▸ **WHAT THE TASK REQUIRES**: In the text about Xerox, why did Sophie Vandebroek lead discussions with Altron TMT during her South Africa visit? Answer in one to three sentences.

▸ **TEXT BLOCK**:
If you still associate Xerox only with printing technology, you’re at least a decade out of date. Xerox’s technologies can be found across many industries – in healthcare, transportation, human resources, financial services and customer care. The company employs 50 000 call centre agents to handle queries for its clients in sectors as diverse as telecoms and retail, processes 950 million medical claims a year and is helping governments and private companies to analyse massive amounts of data to create more smart cities.
This was the message delivered by Dr Sophie Vandebroek, Xerox’s Chief Technology Officer and President of the Xerox Innovation Group, on her recent visit to South Africa.
Sophie was in South Africa to visit Bytes Documents Solutions, Xerox’s largest global partner in its document technology business and the authorised Xerox distributor in 26 sub-Saharan countries. She also led discussions with BDS’ parent company Altron TMT to explore more potential tie-ups, since Xerox has many applications of interest to South African customers.
“I’m here to strengthen the relationship because in addition to Bytes Document Solutions being a great partner, there is more we can do, especially now that Xerox has such a fantastic business in healthcare, transportation, customer care and education services,” she said.
Speaking to Bytes Document Solutions executives, she said that Xerox’s novel technologies include the function of a teacher inserting a handwritten test from a pupil into a multifunction printer, which then analyses the results and provides feedback so advanced that it can determine whether the affected child has a weakness in arithmetic. These technologies are making inroads in clinics and schools today, having first been created and tested in the Xerox Innovation Laboratories.

[Saved data entries]

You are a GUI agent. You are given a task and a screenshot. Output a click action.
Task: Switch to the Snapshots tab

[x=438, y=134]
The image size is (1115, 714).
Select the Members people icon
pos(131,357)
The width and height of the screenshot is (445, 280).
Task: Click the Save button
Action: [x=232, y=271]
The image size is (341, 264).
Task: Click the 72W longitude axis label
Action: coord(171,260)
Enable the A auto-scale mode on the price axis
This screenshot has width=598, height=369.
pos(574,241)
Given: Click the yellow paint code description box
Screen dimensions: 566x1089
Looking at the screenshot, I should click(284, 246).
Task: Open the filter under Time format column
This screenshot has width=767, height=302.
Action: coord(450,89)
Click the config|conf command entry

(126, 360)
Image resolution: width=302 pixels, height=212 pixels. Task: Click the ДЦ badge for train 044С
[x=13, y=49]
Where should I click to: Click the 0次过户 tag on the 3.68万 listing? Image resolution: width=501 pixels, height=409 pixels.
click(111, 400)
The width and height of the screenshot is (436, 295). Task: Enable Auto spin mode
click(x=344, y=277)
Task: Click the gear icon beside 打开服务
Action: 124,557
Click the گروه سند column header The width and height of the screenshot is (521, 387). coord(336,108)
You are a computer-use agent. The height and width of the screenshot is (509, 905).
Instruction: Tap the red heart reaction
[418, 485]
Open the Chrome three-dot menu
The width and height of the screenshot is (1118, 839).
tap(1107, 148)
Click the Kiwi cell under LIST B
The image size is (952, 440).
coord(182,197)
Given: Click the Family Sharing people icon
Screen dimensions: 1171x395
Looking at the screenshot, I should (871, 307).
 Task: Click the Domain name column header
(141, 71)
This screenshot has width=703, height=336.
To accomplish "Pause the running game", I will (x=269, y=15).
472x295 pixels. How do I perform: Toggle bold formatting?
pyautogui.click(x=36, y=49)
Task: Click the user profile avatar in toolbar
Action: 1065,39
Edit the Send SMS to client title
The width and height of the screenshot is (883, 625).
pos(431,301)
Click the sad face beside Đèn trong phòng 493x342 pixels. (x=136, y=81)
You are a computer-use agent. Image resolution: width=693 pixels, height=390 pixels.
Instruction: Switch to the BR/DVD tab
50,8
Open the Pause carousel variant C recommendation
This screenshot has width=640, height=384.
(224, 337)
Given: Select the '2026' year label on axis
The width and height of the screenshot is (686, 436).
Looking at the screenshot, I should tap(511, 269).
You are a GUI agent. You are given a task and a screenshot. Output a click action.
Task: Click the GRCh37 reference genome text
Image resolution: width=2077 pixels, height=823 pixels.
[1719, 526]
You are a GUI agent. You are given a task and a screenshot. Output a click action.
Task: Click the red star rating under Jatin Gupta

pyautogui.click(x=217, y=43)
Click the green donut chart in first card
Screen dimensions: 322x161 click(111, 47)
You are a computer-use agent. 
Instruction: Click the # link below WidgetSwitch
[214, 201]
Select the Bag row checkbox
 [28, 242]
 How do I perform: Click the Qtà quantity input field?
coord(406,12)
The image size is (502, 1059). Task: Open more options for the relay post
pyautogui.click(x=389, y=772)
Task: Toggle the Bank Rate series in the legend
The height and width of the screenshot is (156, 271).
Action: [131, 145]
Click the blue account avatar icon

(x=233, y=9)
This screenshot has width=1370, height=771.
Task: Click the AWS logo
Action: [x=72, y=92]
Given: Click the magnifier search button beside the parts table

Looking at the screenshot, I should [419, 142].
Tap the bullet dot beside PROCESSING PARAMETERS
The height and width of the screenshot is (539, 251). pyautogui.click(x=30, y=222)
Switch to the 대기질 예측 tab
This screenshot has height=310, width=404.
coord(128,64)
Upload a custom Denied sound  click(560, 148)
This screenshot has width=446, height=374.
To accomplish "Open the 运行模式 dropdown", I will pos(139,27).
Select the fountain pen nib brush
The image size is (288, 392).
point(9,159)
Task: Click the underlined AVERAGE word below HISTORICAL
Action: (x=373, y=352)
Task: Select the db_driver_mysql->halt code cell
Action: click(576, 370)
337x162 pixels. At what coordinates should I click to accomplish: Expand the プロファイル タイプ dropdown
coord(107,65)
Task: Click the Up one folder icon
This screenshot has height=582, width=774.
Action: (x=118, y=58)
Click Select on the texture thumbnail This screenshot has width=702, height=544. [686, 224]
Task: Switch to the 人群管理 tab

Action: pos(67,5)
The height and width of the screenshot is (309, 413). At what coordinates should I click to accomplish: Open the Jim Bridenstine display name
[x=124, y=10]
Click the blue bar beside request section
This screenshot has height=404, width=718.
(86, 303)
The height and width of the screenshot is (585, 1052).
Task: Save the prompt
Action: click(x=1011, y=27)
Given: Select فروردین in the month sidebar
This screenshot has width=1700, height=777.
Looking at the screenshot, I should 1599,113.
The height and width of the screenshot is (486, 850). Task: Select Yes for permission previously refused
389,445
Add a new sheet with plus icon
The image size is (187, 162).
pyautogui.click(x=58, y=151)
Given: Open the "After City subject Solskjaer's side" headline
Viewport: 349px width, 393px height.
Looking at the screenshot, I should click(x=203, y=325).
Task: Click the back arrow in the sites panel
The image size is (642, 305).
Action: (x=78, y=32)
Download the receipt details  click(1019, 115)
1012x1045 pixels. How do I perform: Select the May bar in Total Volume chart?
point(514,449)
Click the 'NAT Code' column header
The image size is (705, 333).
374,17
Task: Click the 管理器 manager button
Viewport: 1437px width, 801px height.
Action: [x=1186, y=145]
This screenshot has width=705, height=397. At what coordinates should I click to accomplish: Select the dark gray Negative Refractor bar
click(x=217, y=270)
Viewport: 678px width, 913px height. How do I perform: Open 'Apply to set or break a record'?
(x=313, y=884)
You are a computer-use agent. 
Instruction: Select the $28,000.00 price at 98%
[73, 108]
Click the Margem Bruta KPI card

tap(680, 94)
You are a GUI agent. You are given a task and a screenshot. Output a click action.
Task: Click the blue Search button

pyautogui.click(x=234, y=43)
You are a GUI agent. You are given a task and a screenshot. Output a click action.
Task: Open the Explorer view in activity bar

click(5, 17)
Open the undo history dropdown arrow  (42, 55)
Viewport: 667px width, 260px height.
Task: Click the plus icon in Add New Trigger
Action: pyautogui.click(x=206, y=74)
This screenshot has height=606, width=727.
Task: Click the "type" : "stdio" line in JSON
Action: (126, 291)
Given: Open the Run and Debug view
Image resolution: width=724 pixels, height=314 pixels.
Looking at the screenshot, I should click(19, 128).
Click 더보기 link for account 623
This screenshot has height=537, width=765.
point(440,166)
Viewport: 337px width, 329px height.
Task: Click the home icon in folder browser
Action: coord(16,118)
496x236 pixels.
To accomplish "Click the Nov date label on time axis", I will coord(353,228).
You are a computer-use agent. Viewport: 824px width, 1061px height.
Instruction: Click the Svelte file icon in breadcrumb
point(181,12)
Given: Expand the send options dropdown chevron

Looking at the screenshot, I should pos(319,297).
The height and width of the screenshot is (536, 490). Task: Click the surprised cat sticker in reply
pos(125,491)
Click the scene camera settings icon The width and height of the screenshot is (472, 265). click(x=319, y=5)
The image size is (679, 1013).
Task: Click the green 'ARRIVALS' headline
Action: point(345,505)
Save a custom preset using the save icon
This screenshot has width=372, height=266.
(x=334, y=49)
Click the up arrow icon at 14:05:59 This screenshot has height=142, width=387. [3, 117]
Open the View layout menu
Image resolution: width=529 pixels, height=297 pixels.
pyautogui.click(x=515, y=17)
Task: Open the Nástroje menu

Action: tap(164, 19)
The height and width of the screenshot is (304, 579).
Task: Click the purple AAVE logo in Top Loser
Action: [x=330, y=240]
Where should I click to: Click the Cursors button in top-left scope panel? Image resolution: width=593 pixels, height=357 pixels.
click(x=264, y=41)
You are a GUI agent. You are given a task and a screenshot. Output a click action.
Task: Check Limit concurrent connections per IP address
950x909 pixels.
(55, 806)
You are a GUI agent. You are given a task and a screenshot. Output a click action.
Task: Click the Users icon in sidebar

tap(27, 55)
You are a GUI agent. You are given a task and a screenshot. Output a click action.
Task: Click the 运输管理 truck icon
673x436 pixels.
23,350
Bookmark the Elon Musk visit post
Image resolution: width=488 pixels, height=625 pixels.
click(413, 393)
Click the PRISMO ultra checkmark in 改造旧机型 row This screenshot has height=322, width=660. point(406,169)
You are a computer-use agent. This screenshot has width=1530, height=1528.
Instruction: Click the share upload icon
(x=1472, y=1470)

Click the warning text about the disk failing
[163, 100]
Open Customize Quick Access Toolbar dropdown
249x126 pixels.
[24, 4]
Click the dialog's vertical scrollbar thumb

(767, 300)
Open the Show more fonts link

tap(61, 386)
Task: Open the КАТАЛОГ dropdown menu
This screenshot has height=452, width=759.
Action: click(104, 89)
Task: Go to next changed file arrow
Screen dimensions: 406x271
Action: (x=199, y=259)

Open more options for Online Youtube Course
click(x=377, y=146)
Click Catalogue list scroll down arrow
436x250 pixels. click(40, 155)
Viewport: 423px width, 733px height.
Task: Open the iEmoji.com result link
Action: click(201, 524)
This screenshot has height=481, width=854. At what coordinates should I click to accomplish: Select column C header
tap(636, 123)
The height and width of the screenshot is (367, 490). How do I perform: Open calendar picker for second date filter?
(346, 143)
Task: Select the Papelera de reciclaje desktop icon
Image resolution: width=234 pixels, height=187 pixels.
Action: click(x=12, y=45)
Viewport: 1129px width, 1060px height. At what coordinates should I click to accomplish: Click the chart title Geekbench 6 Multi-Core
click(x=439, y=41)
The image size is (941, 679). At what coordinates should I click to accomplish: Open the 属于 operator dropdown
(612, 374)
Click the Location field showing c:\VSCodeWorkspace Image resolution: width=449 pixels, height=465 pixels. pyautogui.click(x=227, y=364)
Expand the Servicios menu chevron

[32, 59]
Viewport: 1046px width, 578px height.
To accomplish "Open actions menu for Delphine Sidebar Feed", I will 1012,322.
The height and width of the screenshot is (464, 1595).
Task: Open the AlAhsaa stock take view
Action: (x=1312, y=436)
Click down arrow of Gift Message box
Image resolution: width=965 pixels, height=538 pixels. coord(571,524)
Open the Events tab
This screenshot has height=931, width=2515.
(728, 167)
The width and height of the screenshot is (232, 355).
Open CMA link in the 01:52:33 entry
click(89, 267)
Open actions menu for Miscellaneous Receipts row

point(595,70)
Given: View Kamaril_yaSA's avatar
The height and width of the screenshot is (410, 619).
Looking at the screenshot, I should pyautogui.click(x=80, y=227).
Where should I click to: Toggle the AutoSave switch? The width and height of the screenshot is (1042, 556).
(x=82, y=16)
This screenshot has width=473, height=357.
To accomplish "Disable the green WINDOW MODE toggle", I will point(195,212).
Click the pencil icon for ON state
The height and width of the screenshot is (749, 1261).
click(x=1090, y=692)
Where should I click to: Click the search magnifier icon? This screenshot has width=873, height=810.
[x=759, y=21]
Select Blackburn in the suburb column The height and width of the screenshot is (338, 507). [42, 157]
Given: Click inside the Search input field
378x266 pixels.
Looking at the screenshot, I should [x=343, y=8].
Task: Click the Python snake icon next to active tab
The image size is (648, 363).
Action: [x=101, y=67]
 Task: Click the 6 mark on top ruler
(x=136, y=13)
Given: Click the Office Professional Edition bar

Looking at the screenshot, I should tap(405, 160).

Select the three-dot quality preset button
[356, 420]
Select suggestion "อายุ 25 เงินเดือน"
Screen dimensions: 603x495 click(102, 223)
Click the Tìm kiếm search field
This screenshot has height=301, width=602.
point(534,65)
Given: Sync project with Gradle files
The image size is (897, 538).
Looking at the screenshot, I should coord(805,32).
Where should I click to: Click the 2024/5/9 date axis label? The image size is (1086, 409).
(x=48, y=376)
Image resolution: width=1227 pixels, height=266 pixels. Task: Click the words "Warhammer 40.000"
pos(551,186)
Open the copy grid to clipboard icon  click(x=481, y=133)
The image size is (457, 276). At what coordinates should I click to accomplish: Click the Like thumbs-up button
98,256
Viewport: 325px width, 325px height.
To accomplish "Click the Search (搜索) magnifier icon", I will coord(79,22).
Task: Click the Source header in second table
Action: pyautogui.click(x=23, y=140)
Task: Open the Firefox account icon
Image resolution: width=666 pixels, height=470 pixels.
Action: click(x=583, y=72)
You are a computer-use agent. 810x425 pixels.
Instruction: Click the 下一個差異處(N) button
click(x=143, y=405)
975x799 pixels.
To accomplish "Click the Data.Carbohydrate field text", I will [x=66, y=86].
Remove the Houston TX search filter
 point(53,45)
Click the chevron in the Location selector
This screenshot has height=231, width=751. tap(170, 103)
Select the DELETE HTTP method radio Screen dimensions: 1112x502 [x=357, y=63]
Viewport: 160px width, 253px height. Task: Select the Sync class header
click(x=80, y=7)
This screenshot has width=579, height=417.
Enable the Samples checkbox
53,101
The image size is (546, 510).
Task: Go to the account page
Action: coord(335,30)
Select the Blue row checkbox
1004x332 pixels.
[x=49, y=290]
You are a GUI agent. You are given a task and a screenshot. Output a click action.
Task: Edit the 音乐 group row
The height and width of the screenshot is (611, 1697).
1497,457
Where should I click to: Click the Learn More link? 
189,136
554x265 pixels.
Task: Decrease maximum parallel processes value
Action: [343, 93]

▸ **RESPONSE FOR THIS EXERCISE**: She led discussions with Altron TMT, the parent company of Bytes Document Solutions, to explore more potential tie-ups. The reason was that Xerox has many applications of interest to South African customers.